いつしか二人は互いにとって大切な存在へ。
それは恋か、それとも孤悲か。
〈ひとこと〉
不登校の高校生が学校の国語教師に恋をする物語で、「愛”よりも昔、“孤悲”のものがたり」というキャッチコピーがなんとも素敵。
"恋"を"孤悲" と表記するところ深みがあっていい。
まあ、そーゆー、なんだろう、僕は儚い恋物語というものが好きなんだ。
特に"してはいけない恋"というのに弱い。
以前読んだ恋愛漫画も女子大生が非道のヤクザに恋をする『潜熱』だったり、女子高校生がバイト先のアラサー店長に恋をする『恋は雨上がりのように』だったり、普通ならありえない恋物語ばっかだ。

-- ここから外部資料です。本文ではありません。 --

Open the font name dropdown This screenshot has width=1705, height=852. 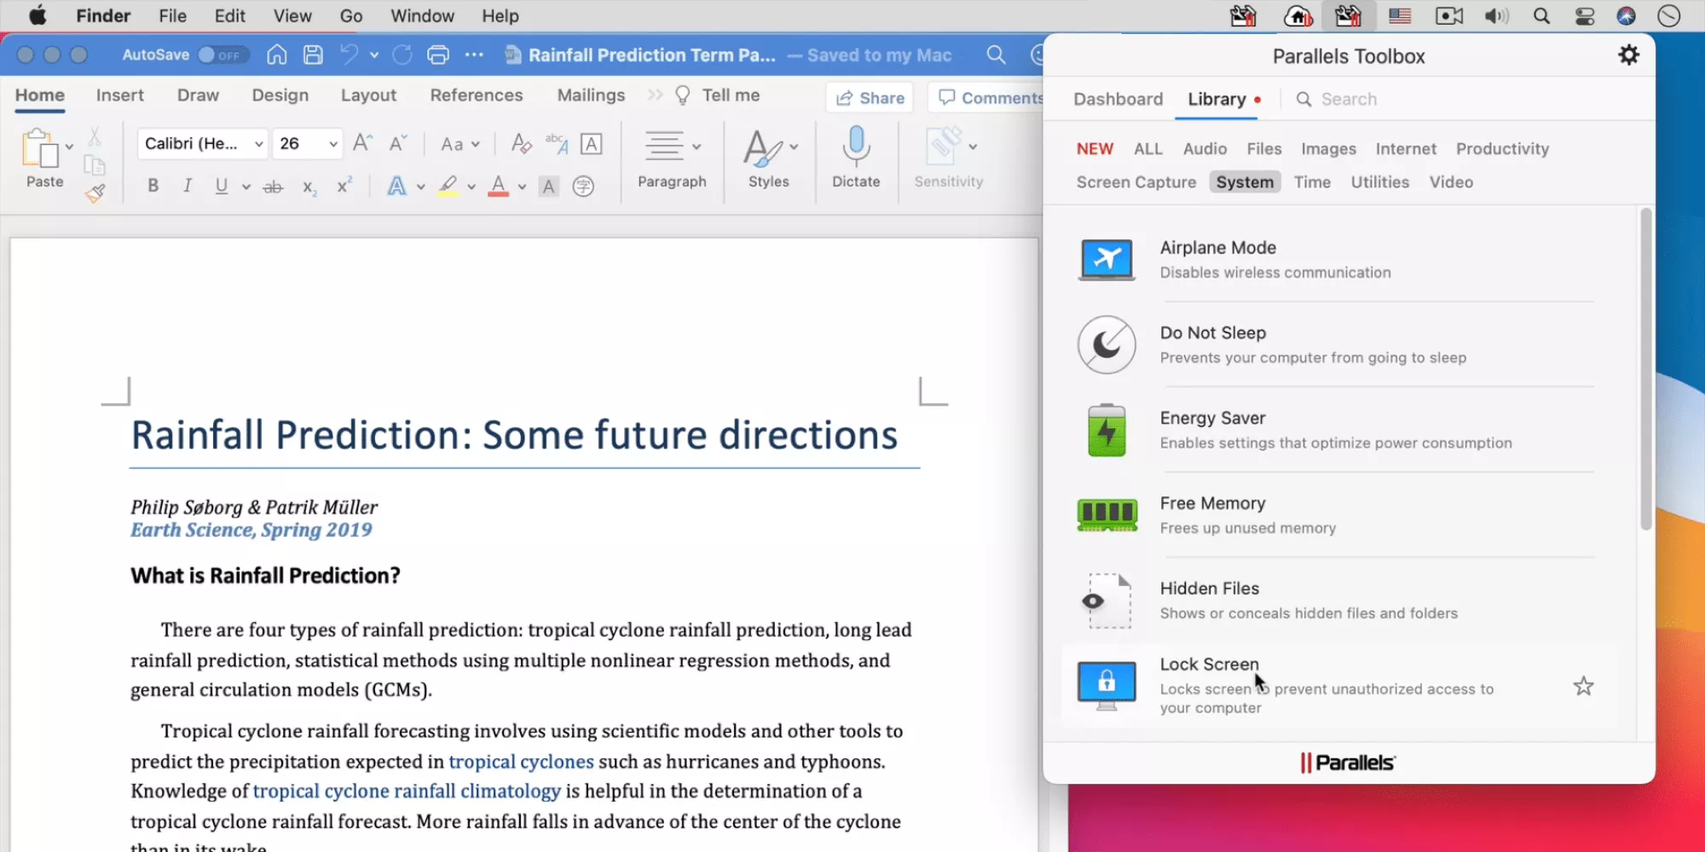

で、今回の『私の少年』もこんな"してはいけない恋物語"だった。
一巻でヒロインの女性が12歳の男の子に出会うんだけど、まだその時は二人に恋愛感情なんてなかった。
女性の方はかわいそうな男の子がいるな、この子を守らないとなという庇護欲、母親をなくした男の子の方は母を慕う純粋無垢な甘えを、代わりに目の前に現れた女性に抱いた。
でも、少年が中学生、高校生と成長していくにつれ、互いに抱く感情は恋心へと変化してゆく。
二人の恋は側から見れば、「大人が子供をたぶらかした」としか見えない、してはいけない恋だった。
鏡に映った自分の姿のように、もう二人は離れられない。
あー、やっぱり好きだなこういう渇きに似た溺れるような悲しくて寂しい恋物語。